**ENTRIES SHOWN**
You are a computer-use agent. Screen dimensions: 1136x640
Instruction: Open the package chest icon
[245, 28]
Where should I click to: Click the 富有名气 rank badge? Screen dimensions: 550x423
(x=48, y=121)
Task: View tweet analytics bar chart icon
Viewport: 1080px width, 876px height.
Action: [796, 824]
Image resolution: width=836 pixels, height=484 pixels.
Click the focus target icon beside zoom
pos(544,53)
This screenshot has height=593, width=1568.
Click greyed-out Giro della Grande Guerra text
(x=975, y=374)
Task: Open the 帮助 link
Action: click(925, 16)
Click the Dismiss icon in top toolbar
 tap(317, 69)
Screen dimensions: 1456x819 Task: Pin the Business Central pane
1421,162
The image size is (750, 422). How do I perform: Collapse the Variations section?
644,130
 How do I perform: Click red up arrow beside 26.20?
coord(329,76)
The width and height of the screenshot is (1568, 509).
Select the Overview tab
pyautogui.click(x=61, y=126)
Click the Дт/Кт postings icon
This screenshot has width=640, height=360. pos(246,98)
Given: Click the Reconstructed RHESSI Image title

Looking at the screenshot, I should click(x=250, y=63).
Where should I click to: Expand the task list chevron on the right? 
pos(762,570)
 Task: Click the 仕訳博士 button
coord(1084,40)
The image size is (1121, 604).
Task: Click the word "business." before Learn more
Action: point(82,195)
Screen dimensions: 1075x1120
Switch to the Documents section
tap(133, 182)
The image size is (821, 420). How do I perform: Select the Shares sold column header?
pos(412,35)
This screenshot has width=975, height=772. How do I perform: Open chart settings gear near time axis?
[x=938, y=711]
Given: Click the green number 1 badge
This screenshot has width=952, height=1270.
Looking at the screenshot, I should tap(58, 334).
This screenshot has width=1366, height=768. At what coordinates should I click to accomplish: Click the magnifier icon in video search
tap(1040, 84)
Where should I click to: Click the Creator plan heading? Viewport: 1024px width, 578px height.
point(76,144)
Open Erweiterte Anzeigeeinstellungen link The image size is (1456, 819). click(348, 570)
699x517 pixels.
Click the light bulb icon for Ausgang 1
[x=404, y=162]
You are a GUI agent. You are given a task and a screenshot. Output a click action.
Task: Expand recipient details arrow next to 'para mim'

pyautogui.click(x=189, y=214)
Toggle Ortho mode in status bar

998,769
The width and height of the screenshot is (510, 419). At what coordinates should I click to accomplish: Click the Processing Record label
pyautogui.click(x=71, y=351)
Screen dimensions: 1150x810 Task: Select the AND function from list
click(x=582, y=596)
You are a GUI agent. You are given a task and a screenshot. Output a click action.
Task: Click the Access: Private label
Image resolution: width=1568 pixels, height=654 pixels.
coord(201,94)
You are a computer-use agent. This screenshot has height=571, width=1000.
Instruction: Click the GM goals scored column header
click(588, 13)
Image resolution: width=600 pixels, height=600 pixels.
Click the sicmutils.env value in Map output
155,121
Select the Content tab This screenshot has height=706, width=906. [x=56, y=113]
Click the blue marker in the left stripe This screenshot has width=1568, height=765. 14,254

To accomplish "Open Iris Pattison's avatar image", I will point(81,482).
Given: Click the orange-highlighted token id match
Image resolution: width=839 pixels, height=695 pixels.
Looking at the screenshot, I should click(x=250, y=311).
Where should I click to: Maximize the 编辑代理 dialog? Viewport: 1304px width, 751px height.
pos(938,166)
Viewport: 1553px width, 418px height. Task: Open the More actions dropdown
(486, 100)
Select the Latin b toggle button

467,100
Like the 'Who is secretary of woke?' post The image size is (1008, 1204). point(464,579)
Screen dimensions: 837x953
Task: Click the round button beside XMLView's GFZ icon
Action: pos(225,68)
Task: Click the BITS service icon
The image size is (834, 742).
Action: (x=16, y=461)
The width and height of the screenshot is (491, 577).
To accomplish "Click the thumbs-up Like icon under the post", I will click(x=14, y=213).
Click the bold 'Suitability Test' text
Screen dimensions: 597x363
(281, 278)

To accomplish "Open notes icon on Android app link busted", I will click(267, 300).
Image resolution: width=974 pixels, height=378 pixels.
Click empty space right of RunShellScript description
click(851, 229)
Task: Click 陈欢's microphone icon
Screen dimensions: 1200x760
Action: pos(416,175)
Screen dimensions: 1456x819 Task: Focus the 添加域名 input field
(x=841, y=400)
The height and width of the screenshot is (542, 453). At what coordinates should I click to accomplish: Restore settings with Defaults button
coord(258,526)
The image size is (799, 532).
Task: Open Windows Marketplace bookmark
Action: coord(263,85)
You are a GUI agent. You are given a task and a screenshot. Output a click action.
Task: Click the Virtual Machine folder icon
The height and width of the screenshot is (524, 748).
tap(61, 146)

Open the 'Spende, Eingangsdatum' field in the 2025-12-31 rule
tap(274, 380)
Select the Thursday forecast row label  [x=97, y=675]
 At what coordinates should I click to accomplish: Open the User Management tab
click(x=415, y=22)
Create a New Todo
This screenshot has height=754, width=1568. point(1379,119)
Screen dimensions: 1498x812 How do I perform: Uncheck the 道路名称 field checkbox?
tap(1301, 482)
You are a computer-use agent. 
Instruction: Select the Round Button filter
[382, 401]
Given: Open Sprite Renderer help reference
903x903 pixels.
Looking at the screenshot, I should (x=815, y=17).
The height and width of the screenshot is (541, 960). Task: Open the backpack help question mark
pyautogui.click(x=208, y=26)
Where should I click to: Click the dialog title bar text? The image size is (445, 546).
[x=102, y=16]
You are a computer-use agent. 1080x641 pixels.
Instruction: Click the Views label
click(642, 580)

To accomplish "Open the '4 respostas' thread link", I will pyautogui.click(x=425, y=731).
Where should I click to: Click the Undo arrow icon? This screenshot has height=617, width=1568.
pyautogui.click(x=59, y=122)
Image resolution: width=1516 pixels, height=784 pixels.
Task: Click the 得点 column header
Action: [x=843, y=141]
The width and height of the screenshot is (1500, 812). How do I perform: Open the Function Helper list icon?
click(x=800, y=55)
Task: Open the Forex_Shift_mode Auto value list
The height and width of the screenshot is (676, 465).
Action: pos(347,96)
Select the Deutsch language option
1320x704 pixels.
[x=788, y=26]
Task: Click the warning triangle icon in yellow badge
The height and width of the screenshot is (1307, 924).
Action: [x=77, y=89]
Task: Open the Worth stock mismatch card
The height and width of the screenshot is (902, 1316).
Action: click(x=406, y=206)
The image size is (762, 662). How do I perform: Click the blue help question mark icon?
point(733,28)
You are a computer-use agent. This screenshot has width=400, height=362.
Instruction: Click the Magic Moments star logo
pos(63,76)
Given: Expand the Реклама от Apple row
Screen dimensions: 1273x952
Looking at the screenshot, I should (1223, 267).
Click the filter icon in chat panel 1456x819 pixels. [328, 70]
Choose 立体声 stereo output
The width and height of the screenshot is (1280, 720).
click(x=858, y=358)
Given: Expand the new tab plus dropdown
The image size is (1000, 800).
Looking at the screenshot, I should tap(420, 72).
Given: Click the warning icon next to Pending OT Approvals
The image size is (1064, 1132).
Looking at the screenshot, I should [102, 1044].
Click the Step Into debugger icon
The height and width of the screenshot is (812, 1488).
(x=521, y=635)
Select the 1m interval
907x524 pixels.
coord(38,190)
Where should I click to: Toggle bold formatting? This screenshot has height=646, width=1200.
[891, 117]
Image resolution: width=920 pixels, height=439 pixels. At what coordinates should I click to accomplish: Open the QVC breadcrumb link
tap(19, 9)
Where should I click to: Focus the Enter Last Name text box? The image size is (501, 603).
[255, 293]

**WHAT IS NEEDED**
The complete material must be repeated exactly.

**EXERCISE OUTPUT**
You are a computer-use agent. Screen dimensions: 1136x640
Instruction: Open the package chest icon
[245, 28]
Where should I click to: Click the 富有名气 rank badge? Screen dimensions: 550x423
(x=48, y=121)
Task: View tweet analytics bar chart icon
Viewport: 1080px width, 876px height.
Action: [796, 824]
Image resolution: width=836 pixels, height=484 pixels.
Click the focus target icon beside zoom
pos(544,53)
This screenshot has height=593, width=1568.
Click greyed-out Giro della Grande Guerra text
(x=975, y=374)
Task: Open the 帮助 link
Action: click(925, 16)
Click the Dismiss icon in top toolbar
 tap(317, 69)
Screen dimensions: 1456x819 Task: Pin the Business Central pane
1421,162
The image size is (750, 422). How do I perform: Collapse the Variations section?
644,130
 How do I perform: Click red up arrow beside 26.20?
coord(329,76)
The width and height of the screenshot is (1568, 509).
Select the Overview tab
pyautogui.click(x=61, y=126)
Click the Дт/Кт postings icon
This screenshot has width=640, height=360. pos(246,98)
Given: Click the Reconstructed RHESSI Image title

Looking at the screenshot, I should click(x=250, y=63).
Where should I click to: Expand the task list chevron on the right? 
pos(762,570)
 Task: Click the 仕訳博士 button
coord(1084,40)
The image size is (1121, 604).
Task: Click the word "business." before Learn more
Action: point(82,195)
Screen dimensions: 1075x1120
Switch to the Documents section
tap(133, 182)
The image size is (821, 420). How do I perform: Select the Shares sold column header?
pos(412,35)
This screenshot has width=975, height=772. How do I perform: Open chart settings gear near time axis?
[x=938, y=711]
Given: Click the green number 1 badge
This screenshot has width=952, height=1270.
Looking at the screenshot, I should tap(58, 334).
This screenshot has width=1366, height=768. At what coordinates should I click to accomplish: Click the magnifier icon in video search
tap(1040, 84)
Where should I click to: Click the Creator plan heading? Viewport: 1024px width, 578px height.
point(76,144)
Open Erweiterte Anzeigeeinstellungen link The image size is (1456, 819). click(348, 570)
699x517 pixels.
Click the light bulb icon for Ausgang 1
[x=404, y=162]
You are a GUI agent. You are given a task and a screenshot. Output a click action.
Task: Expand recipient details arrow next to 'para mim'

pyautogui.click(x=189, y=214)
Toggle Ortho mode in status bar

998,769
The width and height of the screenshot is (510, 419). At what coordinates should I click to accomplish: Click the Processing Record label
pyautogui.click(x=71, y=351)
Screen dimensions: 1150x810 Task: Select the AND function from list
click(x=582, y=596)
You are a GUI agent. You are given a task and a screenshot. Output a click action.
Task: Click the Access: Private label
Image resolution: width=1568 pixels, height=654 pixels.
coord(201,94)
You are a computer-use agent. This screenshot has height=571, width=1000.
Instruction: Click the GM goals scored column header
click(588, 13)
Image resolution: width=600 pixels, height=600 pixels.
Click the sicmutils.env value in Map output
155,121
Select the Content tab This screenshot has height=706, width=906. [x=56, y=113]
Click the blue marker in the left stripe This screenshot has width=1568, height=765. 14,254

To accomplish "Open Iris Pattison's avatar image", I will point(81,482).
Given: Click the orange-highlighted token id match
Image resolution: width=839 pixels, height=695 pixels.
Looking at the screenshot, I should click(x=250, y=311).
Where should I click to: Maximize the 编辑代理 dialog? Viewport: 1304px width, 751px height.
pos(938,166)
Viewport: 1553px width, 418px height. Task: Open the More actions dropdown
(486, 100)
Select the Latin b toggle button

467,100
Like the 'Who is secretary of woke?' post The image size is (1008, 1204). point(464,579)
Screen dimensions: 837x953
Task: Click the round button beside XMLView's GFZ icon
Action: pos(225,68)
Task: Click the BITS service icon
The image size is (834, 742).
Action: (x=16, y=461)
The width and height of the screenshot is (491, 577).
To accomplish "Click the thumbs-up Like icon under the post", I will click(x=14, y=213).
Click the bold 'Suitability Test' text
Screen dimensions: 597x363
(281, 278)

To accomplish "Open notes icon on Android app link busted", I will click(267, 300).
Image resolution: width=974 pixels, height=378 pixels.
Click empty space right of RunShellScript description
click(851, 229)
Task: Click 陈欢's microphone icon
Screen dimensions: 1200x760
Action: pos(416,175)
Screen dimensions: 1456x819 Task: Focus the 添加域名 input field
(x=841, y=400)
The height and width of the screenshot is (542, 453). At what coordinates should I click to accomplish: Restore settings with Defaults button
coord(258,526)
The image size is (799, 532).
Task: Open Windows Marketplace bookmark
Action: coord(263,85)
You are a GUI agent. You are given a task and a screenshot. Output a click action.
Task: Click the Virtual Machine folder icon
The height and width of the screenshot is (524, 748).
tap(61, 146)

Open the 'Spende, Eingangsdatum' field in the 2025-12-31 rule
tap(274, 380)
Select the Thursday forecast row label  [x=97, y=675]
 At what coordinates should I click to accomplish: Open the User Management tab
click(x=415, y=22)
Create a New Todo
This screenshot has height=754, width=1568. point(1379,119)
Screen dimensions: 1498x812 How do I perform: Uncheck the 道路名称 field checkbox?
tap(1301, 482)
You are a computer-use agent. 
Instruction: Select the Round Button filter
[382, 401]
Given: Open Sprite Renderer help reference
903x903 pixels.
Looking at the screenshot, I should (x=815, y=17).
The height and width of the screenshot is (541, 960). Task: Open the backpack help question mark
pyautogui.click(x=208, y=26)
Where should I click to: Click the dialog title bar text? The image size is (445, 546).
[x=102, y=16]
You are a computer-use agent. 1080x641 pixels.
Instruction: Click the Views label
click(642, 580)

To accomplish "Open the '4 respostas' thread link", I will pyautogui.click(x=425, y=731).
Where should I click to: Click the Undo arrow icon? This screenshot has height=617, width=1568.
pyautogui.click(x=59, y=122)
Image resolution: width=1516 pixels, height=784 pixels.
Task: Click the 得点 column header
Action: [x=843, y=141]
The width and height of the screenshot is (1500, 812). How do I perform: Open the Function Helper list icon?
click(x=800, y=55)
Task: Open the Forex_Shift_mode Auto value list
The height and width of the screenshot is (676, 465).
Action: pos(347,96)
Select the Deutsch language option
1320x704 pixels.
[x=788, y=26]
Task: Click the warning triangle icon in yellow badge
The height and width of the screenshot is (1307, 924).
Action: [x=77, y=89]
Task: Open the Worth stock mismatch card
The height and width of the screenshot is (902, 1316).
Action: click(x=406, y=206)
The image size is (762, 662). How do I perform: Click the blue help question mark icon?
point(733,28)
You are a computer-use agent. This screenshot has width=400, height=362.
Instruction: Click the Magic Moments star logo
pos(63,76)
Given: Expand the Реклама от Apple row
Screen dimensions: 1273x952
Looking at the screenshot, I should (1223, 267).
Click the filter icon in chat panel 1456x819 pixels. [328, 70]
Choose 立体声 stereo output
The width and height of the screenshot is (1280, 720).
click(x=858, y=358)
Given: Expand the new tab plus dropdown
The image size is (1000, 800).
Looking at the screenshot, I should tap(420, 72).
Given: Click the warning icon next to Pending OT Approvals
The image size is (1064, 1132).
Looking at the screenshot, I should [102, 1044].
Click the Step Into debugger icon
The height and width of the screenshot is (812, 1488).
(x=521, y=635)
Select the 1m interval
907x524 pixels.
coord(38,190)
Where should I click to: Toggle bold formatting? This screenshot has height=646, width=1200.
[891, 117]
Image resolution: width=920 pixels, height=439 pixels. At what coordinates should I click to accomplish: Open the QVC breadcrumb link
tap(19, 9)
Where should I click to: Focus the Enter Last Name text box? The image size is (501, 603).
[255, 293]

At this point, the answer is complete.